Flash forward: Friday, February 13th. I am on a plane to Paris, France. I am meeting my girlfriend there for Valentine’s Day! How cute, right? VALENTINE’S DAY IN PARIS! We had an apartment in central Paris within a 5 minute walk from the Eifel Tower. She arrived in the morning on Friday but my flight got in late around 11pm. It was a little after midnight (so Valentine’s Day) when I finally made it to the apartment. I knocked on the door and was happy to see my girlfriend, and promptly wished her a happy Valentine’s Day! Five minutes after arriving, I was single. Yes, you are reading correctly. I had just been dumped, IN PARIS, ON VALENTINE’S DAY! Given that we had dated for 2.5 years and were in arguably the most romantic setting one could imagine, I was shocked. I could not fathom what was happening, but one thing was for sure, my complacency was coming to an end!
A few weeks and a lot of healing later, I have realized that this was something that needed to happen to me. I loved my girlfriend and it sucks that this happened, but the “perfect” weekend that never was sparked self-growth like I had never imagined was possible. When I returned from Paris, I was no longer masked by a false sense of having the world figured out.

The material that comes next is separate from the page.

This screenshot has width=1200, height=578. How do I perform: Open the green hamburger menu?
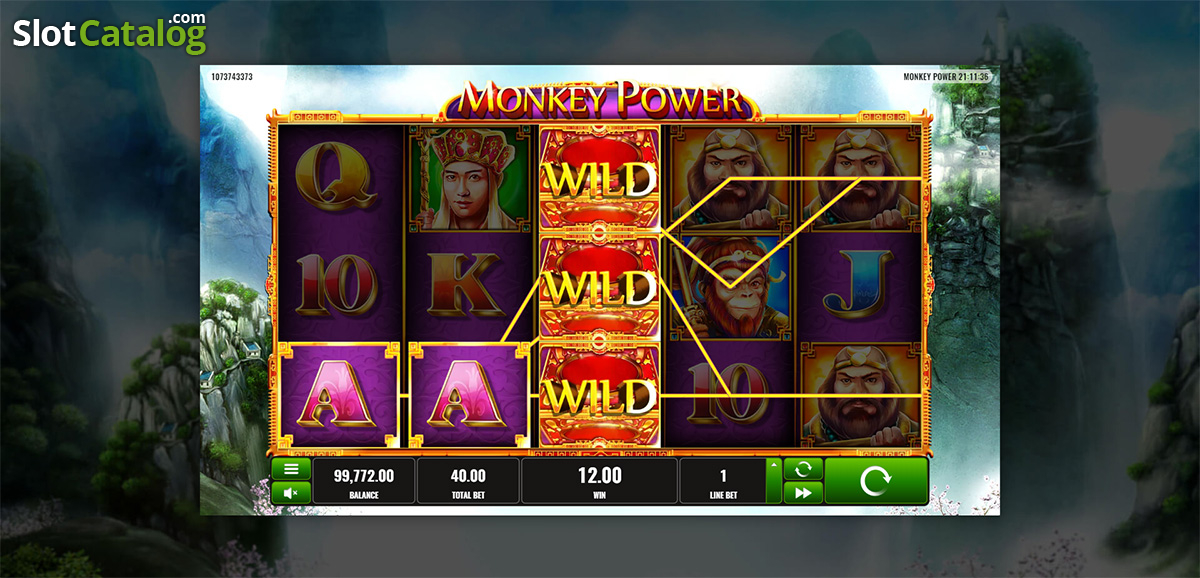291,469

For the first time since I departed from the States, I did not have the answers for everything. Being devastated forces you to explore yourself and demands that you find what truly makes you happy. In my attempt to discern what was going on in my life, I began to speak to all different kinds of people to get their perspectives. To my surprise, I quickly became really good friends with some people of my programs with whom I had not previously spoken. They offered new insight and continue to help me grow each and every day.

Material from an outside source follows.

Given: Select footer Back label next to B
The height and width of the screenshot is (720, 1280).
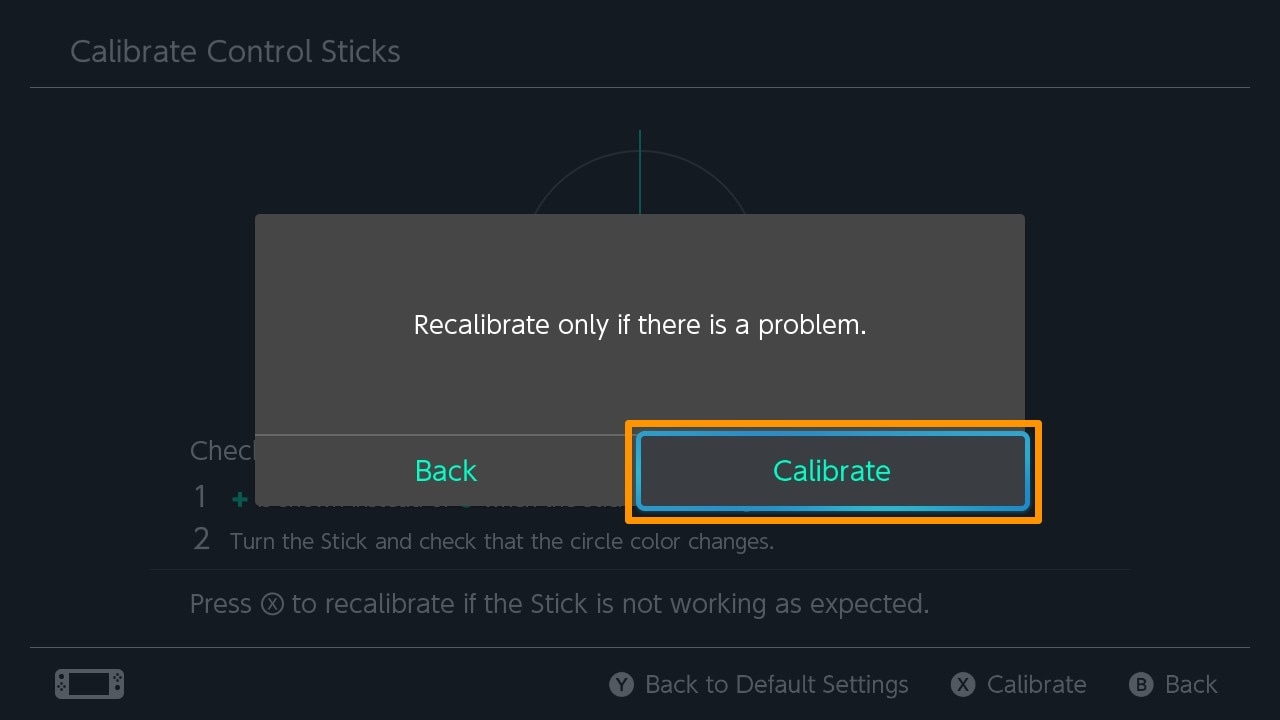Looking at the screenshot, I should [x=1191, y=685].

My first two months have been a roller coaster but I am so grateful for this opportunity. I do not know the person I will be when I get back, but I know I will be better for all that has happened. Studying abroad is truly life changing. If you are studying abroad or planning to study abroad, do not wait for a slap in the face before you recognize all the opportunities for growth around you . Come into this experience with your guard down and avoid falling into complacency. You cannot grow as a person if you think you already have everything figured out. Being removed from the fast-paced life at home and away from normalcy allows you to do a lot of self-reflection and experience growth. Studying abroad is truly life changing and I would not trade my first two months here for anything.